宵は額を陽菜と合わせた。どこか満足げな、そして彼女を安心させるようにと祈りを込めた笑みを浮かべた。
「僕たちがはじめから御山を守る守神としてこの地に降ろされなかったのは、きっと僕たちが選べるようにとのお心だよ。姉さんは、好きな方を選べばいい」
宵は既に覚悟が出来ていた。泣きじゃくる彼女の手を取ったまま、宵はこちらを向いた。
「郁也。姉さんを、よろしくお願いします」
彼から、彼女の手を取った。彼はそのまま郁也と彼女に背を向けて、御山の奥へと姿を消した。彼を追おうとする彼女の手をただ握ったまま、郁也はその場に立っていた。
鳥居の前で、陽菜は足を止めた。この先を、彼女が歩んだところを郁也は見たことがなかった。いつも見送りはこの場所だった。片手はつないだまま、陽菜はその左手を硬く握った。郁也が先に鳥居をくぐる。それにつれられるように、陽菜がその両目を硬く瞑り、その鳥居をくぐる。

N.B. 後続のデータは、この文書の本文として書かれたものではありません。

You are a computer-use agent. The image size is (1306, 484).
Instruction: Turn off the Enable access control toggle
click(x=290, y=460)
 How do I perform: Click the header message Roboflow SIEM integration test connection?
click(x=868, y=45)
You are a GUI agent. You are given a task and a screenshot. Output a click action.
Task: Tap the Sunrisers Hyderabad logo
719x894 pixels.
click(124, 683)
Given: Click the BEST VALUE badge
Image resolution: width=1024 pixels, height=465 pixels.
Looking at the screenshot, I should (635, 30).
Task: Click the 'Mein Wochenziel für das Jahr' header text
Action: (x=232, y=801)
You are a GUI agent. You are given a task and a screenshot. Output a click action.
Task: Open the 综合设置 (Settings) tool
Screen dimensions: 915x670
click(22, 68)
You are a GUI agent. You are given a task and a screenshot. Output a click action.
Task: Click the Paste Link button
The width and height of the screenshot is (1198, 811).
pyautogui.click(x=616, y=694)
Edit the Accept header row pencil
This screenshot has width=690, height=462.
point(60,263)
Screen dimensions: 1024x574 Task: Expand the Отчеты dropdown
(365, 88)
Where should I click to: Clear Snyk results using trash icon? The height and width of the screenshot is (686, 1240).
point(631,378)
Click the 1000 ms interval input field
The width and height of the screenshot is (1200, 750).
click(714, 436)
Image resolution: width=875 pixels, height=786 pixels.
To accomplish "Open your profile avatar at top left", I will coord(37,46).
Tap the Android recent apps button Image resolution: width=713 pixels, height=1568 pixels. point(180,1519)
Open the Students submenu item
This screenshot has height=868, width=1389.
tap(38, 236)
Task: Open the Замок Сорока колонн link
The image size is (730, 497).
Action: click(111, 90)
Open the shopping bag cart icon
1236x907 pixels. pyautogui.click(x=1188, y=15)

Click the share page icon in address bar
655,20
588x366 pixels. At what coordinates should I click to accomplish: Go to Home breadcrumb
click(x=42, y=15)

何も起こることもなく、鳥居をくぐり出でた。鳥居の向こうを幾度も振り返る彼女の手を引いて、郁也は山を下る。陽菜はただ硬く郁也の手を握っていたが、その手が震えていたことに、郁也は気づかないふりをした。
山を降りてみれば日はとっくに暮れていて、郁也が体感するよりも随分と時間が過ぎていた。